>> Begin Source excerpt
Implementation:Datahub project Datahub Java SDK V1 Examples
Implementation: Java SDK V1 Examples
| Knowledge Sources | |
|---|---|
| Domains | Java_SDK, Examples |
| Last Updated | 2026-02-10 00:00 GMT |
Overview
Description
The Java SDK V1 examples demonstrate how to programmatically emit metadata to DataHub using the original (V1) Java SDK. These examples cover creating and updating entities such as Datasets, DataFlows, DataJobs, Tags, Forms, and Structured Properties. The V1 SDK uses two primary patterns: the MetadataChangeProposalWrapper (MCP wrapper) pattern for full aspect upserts, and the PatchBuilder pattern for incremental, field-level modifications to existing metadata.
All V1 examples reside in the package io.datahubproject.examples under the metadata-integration/java/examples module.
Usage
To run these examples against a local DataHub instance:
# Ensure DataHub is running on localhost:8080
# Then compile and run any example:
cd metadata-integration/java/examples
../../../gradlew run -PmainClass=io.datahubproject.examples.DatasetAdd
Each example contains a main method and connects to DataHub via the RestEmitter client, typically configured with:
RestEmitter emitter = RestEmitter.create(b -> b.server("http://localhost:8080").token(token));
Some newer V1 examples (such as DataFlowCreateExample and DataFlowFullExample) use the DataHubClientV2 client but are classified as V1 because they reside in the top-level examples package.
Code Reference
Source Location
All V1 example files are located at:
metadata-integration/java/examples/src/main/java/io/datahubproject/examples/
Files:
DataFlowCreateExample.java(128 lines)DataFlowFullExample.java(267 lines)DataJobLineageAdd.java(63 lines)DatasetAdd.java(93 lines)DatasetCustomPropertiesAdd.java(49 lines)DatasetCustomPropertiesAddRemove.java(49 lines)DatasetCustomPropertiesReplace.java(48 lines)DatasetStructuredPropertiesUpdate.java(79 lines)FormCreate.java(68 lines)FormUpdate.java(57 lines)StructuredPropertyUpsert.java(102 lines)TagCreate.java(35 lines)
>> End Source excerpt
▸ **Written problem**
In the Java SDK examples page, what client do DataFlowCreateExample and DataFlowFullExample use? The material that comes next is from a different source than the text above.
>> Begin Stored records
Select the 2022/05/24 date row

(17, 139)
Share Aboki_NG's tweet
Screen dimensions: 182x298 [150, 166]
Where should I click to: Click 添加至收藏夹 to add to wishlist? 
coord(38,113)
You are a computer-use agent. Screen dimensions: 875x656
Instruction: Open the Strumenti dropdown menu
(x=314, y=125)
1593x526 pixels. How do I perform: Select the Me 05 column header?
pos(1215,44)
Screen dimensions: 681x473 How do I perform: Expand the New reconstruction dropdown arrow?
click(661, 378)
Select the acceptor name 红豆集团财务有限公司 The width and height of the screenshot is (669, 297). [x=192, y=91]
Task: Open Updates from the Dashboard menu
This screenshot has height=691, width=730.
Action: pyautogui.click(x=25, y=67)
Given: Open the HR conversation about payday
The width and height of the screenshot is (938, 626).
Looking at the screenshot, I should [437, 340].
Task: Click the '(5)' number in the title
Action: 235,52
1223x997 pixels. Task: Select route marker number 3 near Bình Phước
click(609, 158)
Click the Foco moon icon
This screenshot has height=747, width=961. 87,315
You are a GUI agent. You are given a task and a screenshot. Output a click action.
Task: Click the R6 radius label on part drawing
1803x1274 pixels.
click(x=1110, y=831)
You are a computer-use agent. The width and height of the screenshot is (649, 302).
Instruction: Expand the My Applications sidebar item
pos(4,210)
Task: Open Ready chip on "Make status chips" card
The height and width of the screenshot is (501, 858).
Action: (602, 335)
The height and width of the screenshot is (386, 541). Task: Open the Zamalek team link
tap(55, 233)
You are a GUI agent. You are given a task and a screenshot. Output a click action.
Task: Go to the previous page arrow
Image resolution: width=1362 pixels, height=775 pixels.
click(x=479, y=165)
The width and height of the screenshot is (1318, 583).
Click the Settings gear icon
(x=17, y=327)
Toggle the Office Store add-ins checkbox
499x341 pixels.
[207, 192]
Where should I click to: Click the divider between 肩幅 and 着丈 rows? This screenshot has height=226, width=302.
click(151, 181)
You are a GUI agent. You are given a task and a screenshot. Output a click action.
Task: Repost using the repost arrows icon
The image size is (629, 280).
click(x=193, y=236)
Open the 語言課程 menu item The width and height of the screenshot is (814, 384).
>> End Stored records
▸ **Solved exercise**
They use the DataHubClientV2 client.